Além de desencadear novos casos de diabetes, o vírus Sars-CoV-2 pode prejudicar o pâncreas diretamente, causando inflamação crônica e até câncer.
Quase que diariamente, o microbiologista Peter Jackson recebe e-mails de pessoas que se recuperaram da covid-19 apenas para descobrir que desenvolveram novos problemas de saúde.
Recentemente, uma mulher na casa dos 30 anos e mãe de dois filhos escreveu ao professor da Universidade de Stanford contando que passou a tomar diversos medicamentos para diabetes todos os dias — embora ela não corresse o risco de desenvolver a doença antes da infecção pelo novo coronavírus.

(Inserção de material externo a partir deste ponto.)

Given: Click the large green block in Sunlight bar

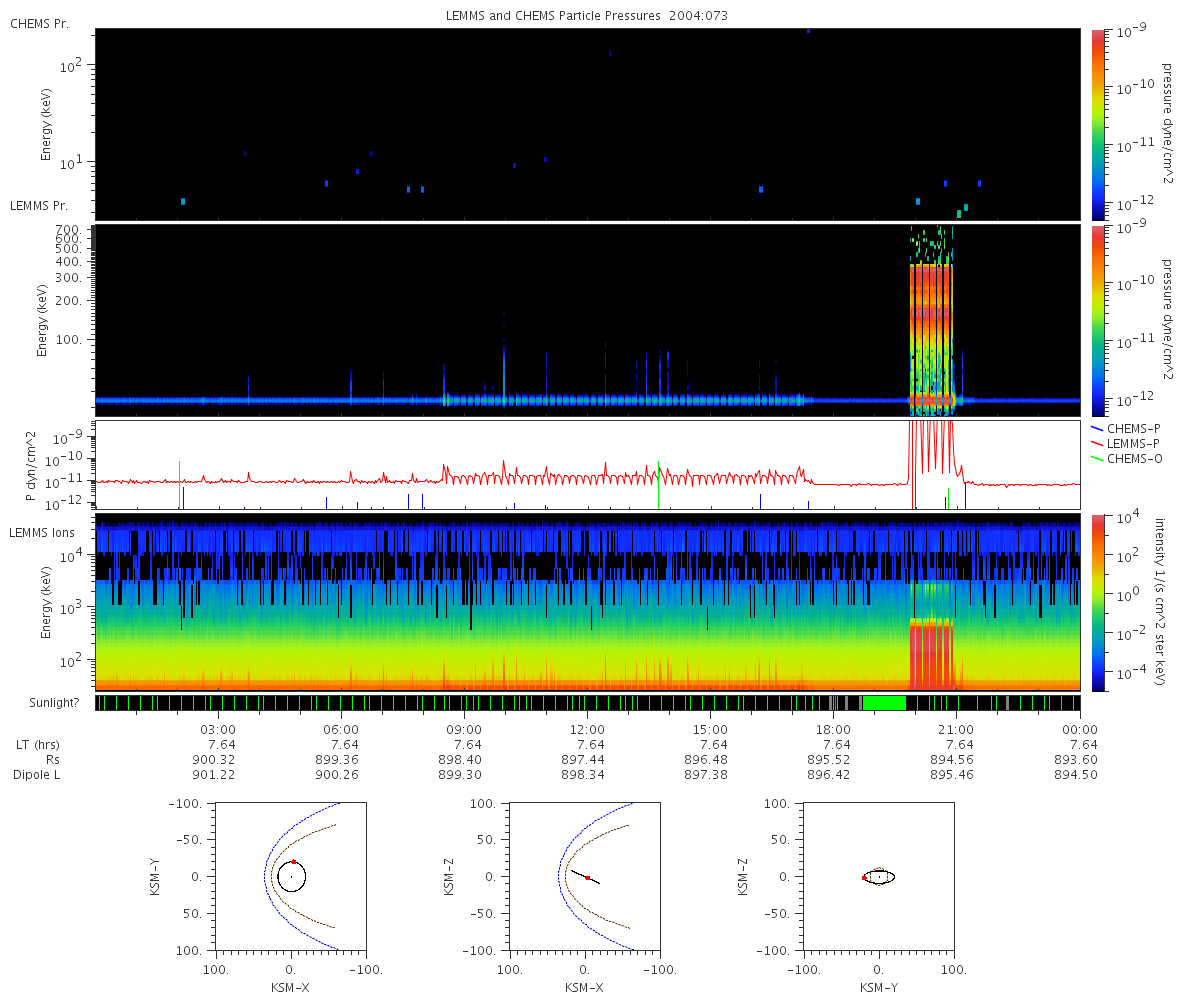Looking at the screenshot, I should (884, 703).
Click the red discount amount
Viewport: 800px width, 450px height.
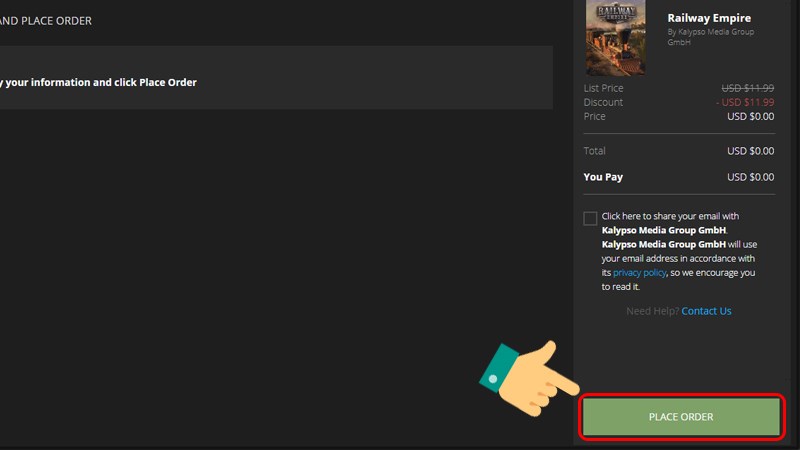(x=745, y=102)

Os especialistas sabem, desde o início da pandemia, que ter diabetes é um fator de risco para infecções mais graves por covid-19. Diabetes é uma condição caracterizada pela produção insuficiente de insulina ou sua utilização ineficiente para neutralizar o aumento do açúcar no sangue. Contudo, também suspeitam que o contrário também possa ocorrer. Em maio, Jackson publicou um estudo na revista científica Cell Metabolism demonstrando que o Sars-CoV-2 infecta as células do pâncreas que produzem insulina, podendo até mesmo atingi-las e destruí-las — sugerindo que o vírus também pode causar diabetes.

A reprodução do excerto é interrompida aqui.